Les débats qui entourent l’identification de la « Judith et Holopherne » découverte dans la région de Toulouse en 2014 procèdent de ces problématiques.

Le Massacre des Innocents, pourquoi est-il spécial ?

  • De par ses grandes dimensions, presque 3 x 4 m. Ce qui lui donne une présence importante dans la Collégiale.
  • De par son sujet : épisode tragique relaté dans l’évangile selon Saint Matthieu. Le sujet est terrible, mais la composition est remarquable.  C’est l’œuvre la plus accomplie de l’artiste à la fin de sa carrière.

La date probable est 1615 (effacée mais présente dans le cartouche avec la signature). Que de mystères l’auréolent ! Où a-t-il été peint, quand, pour qui ? Quel fut son périple entre 1623 et sa réapparition à Liège en 1854 ? Fut-il réellement daté ? Quelles relations établir avec les autres œuvres de Louis Finson ? S’y est-il représenté ?

Description de l’œuvre 

Fig. 4. Louis Finson, Le massacre des innocents. Détail © IRPA-KIK, Bruxelles, X148087.
Fig. 4. Louis Finson, Le massacre des innocents. Détail © IRPA-KIK, Bruxelles, X148087.
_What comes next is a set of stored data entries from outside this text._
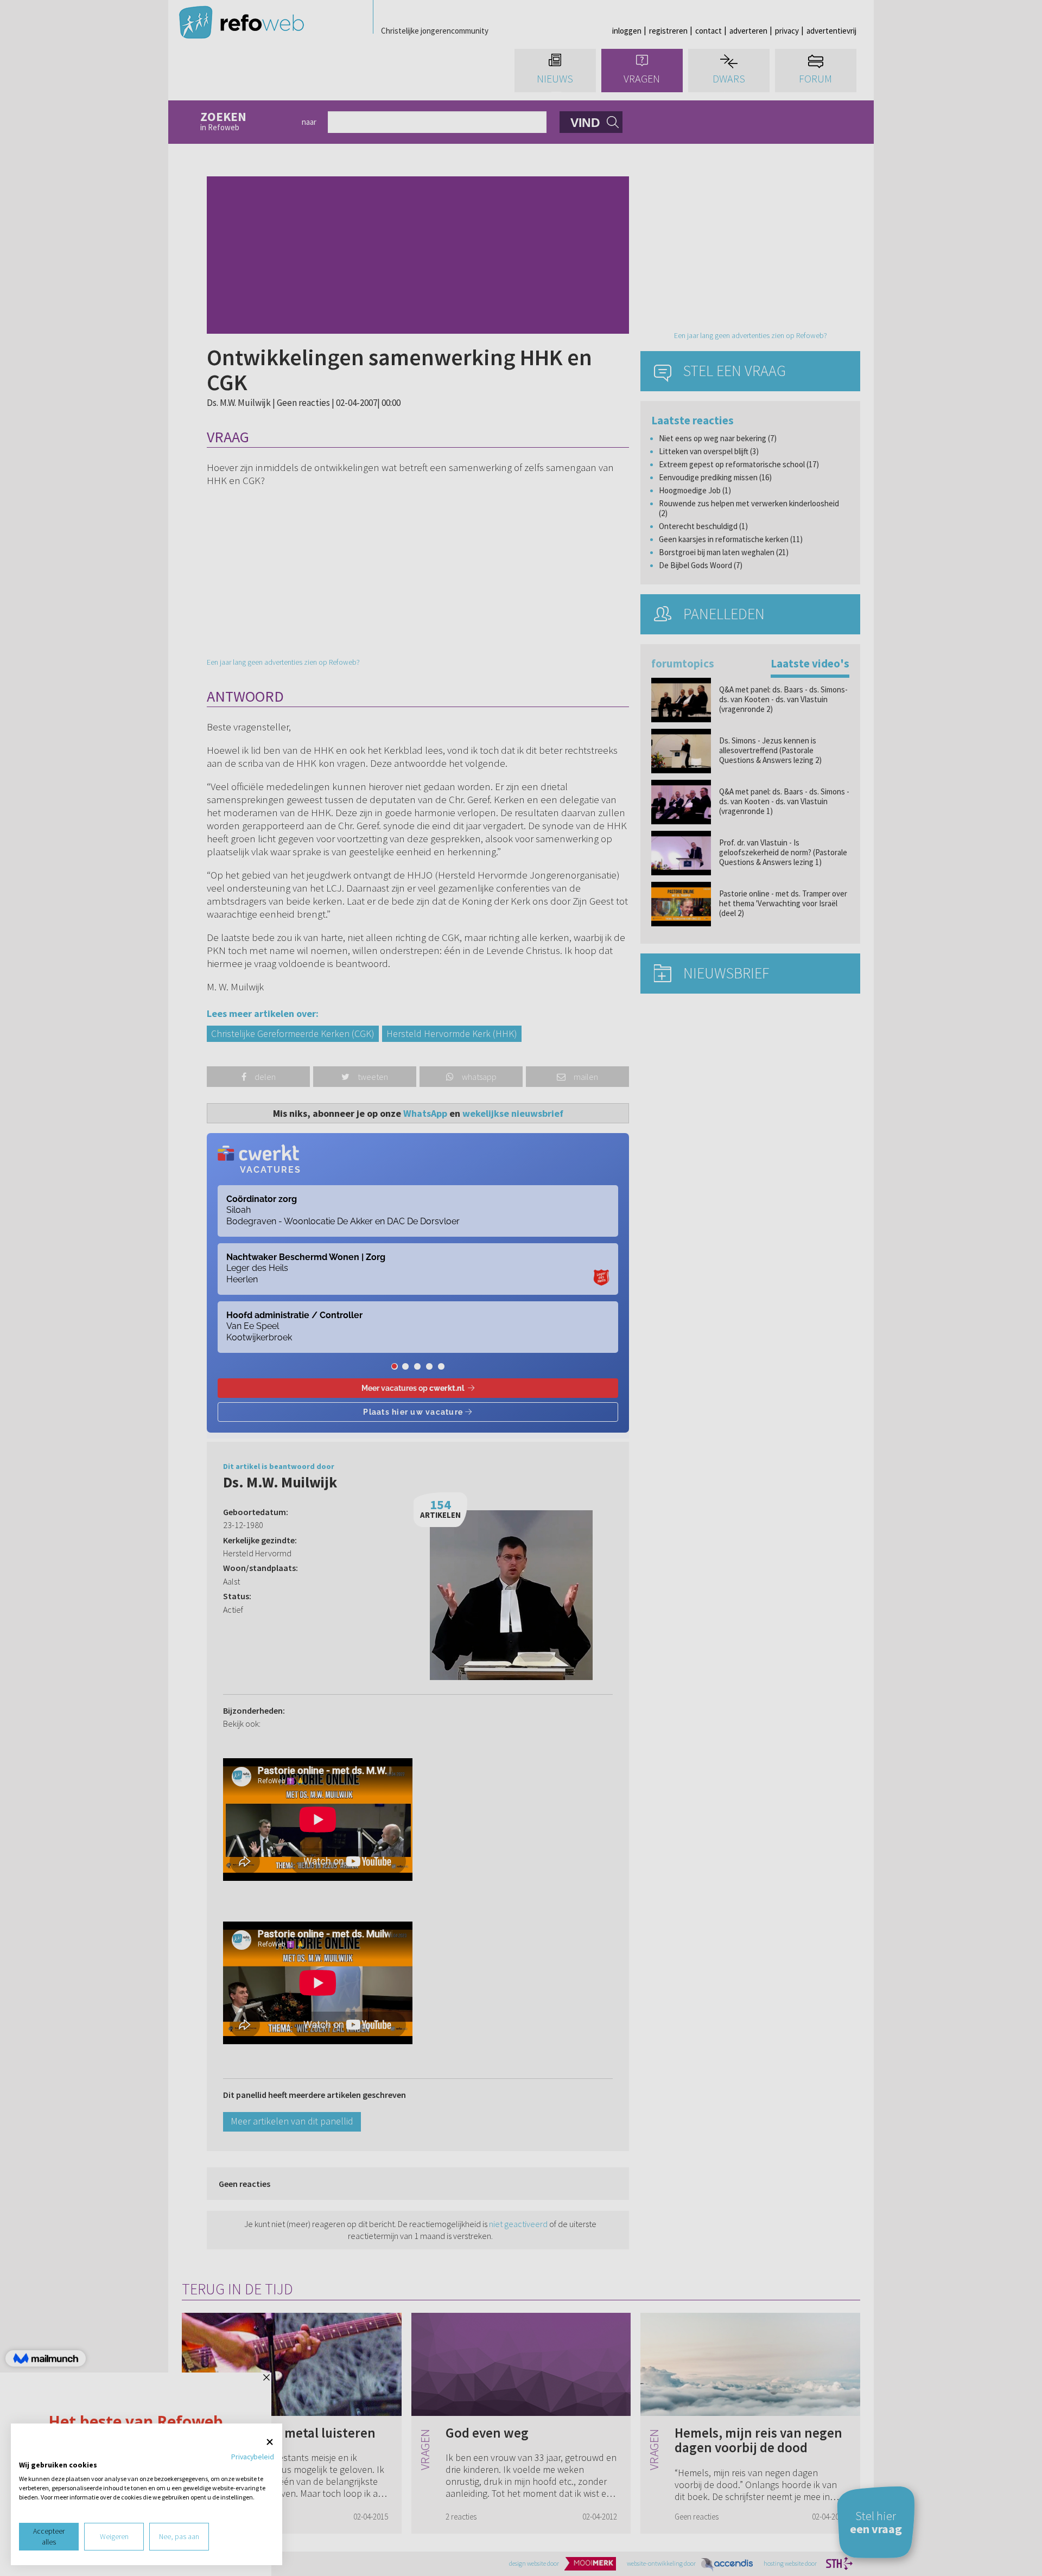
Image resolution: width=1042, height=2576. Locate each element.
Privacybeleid (252, 2456)
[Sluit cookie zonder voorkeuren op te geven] (269, 2442)
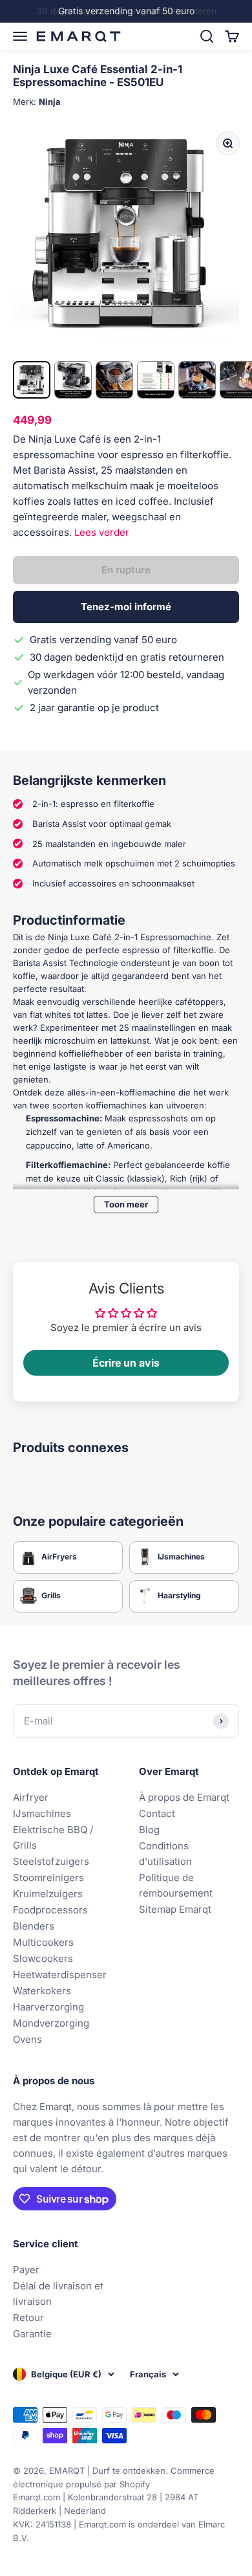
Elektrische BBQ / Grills (53, 1837)
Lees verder (101, 532)
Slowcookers (43, 1958)
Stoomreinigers (48, 1877)
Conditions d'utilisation (165, 1853)
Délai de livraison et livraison (58, 2293)
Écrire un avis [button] (126, 1362)
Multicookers (43, 1942)
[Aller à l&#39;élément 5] (197, 380)
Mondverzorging (51, 2023)
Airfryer (30, 1797)
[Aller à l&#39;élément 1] (31, 380)
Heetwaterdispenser (60, 1974)
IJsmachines (42, 1813)
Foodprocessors (50, 1910)
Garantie (32, 2334)
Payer (26, 2269)
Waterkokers (42, 1991)
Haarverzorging (48, 2007)
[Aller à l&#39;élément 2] (73, 380)
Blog (149, 1829)
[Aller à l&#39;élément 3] (114, 380)
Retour (28, 2317)
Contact (157, 1813)
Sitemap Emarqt (175, 1909)
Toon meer (126, 1204)
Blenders (33, 1926)
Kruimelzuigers (48, 1894)
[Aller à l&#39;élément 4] (155, 380)
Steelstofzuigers (51, 1861)
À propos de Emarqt (184, 1797)
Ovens (27, 2039)
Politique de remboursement (176, 1885)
L’effroyable scène du Massacre des Innocents se déroule principalement à l’avant-plan, sous la forme d’une frise monumentale : scène en mouvement où s’enchevêtrent les corps basanés des bourreaux, les corps des mères, grands-mères et enfants, livides. La rage, le tourment et la terreur sont palpables.  Le mouvement est permanent :  fuite, défense, attaque, agression. Au centre, un personnage, plus statique, se tient seul de dos, cela pourrait être un autoportrait de Louis Finson.

La scène se prolonge sur le plan médian et l’arrière-plan, avec une ouverture sur une vue urbaine, avec de hauts bâtiments, une rue. La ville est Bethléem, mais les bâtiments ici représentés pourraient être ceux de La Valette la capitale de l’île de Malte (où le Caravage s’était réfugié ! Un lien est à l’étude).  En haut de la composition, la scène s’ouvre sur un beau ciel bleu et serein.

Etat de conservation et restaurations 

Ferdinand Courtoy, le premier, en 1933, attira l’attention des autorités (le Gouverneur de la province de Namur) sur l’intérêt et l’état sanitaire de l’oeuvre.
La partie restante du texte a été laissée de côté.